Data:
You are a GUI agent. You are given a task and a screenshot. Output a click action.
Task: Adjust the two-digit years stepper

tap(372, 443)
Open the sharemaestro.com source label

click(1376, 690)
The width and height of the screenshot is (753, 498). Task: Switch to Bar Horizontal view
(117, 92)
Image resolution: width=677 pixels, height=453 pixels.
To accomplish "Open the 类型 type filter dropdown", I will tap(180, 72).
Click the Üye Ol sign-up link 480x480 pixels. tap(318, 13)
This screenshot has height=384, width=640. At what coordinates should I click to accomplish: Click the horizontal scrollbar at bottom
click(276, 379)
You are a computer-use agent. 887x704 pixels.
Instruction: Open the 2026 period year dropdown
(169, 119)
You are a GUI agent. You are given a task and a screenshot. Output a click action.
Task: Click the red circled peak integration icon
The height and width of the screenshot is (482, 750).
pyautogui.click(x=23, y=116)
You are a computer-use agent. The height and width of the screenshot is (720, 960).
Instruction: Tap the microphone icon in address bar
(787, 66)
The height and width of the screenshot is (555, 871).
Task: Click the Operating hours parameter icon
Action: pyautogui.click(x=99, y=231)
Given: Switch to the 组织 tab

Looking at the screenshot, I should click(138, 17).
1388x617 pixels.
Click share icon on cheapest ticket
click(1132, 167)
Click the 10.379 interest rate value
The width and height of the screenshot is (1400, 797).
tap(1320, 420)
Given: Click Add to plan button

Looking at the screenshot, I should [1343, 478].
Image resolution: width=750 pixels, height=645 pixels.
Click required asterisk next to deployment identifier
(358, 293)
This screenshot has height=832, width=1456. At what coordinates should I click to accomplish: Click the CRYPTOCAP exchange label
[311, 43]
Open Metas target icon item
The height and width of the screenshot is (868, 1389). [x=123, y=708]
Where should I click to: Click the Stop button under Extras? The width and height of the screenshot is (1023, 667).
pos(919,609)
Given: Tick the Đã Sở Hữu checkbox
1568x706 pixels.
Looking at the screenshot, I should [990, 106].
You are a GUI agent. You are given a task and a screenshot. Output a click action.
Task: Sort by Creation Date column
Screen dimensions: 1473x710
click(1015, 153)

Exercise aim: Where a line in the records above contains the word "Image", copy that line.

Answer to the exercise:
Image resolution: width=677 pixels, height=453 pixels.
Image resolution: width=750 pixels, height=645 pixels.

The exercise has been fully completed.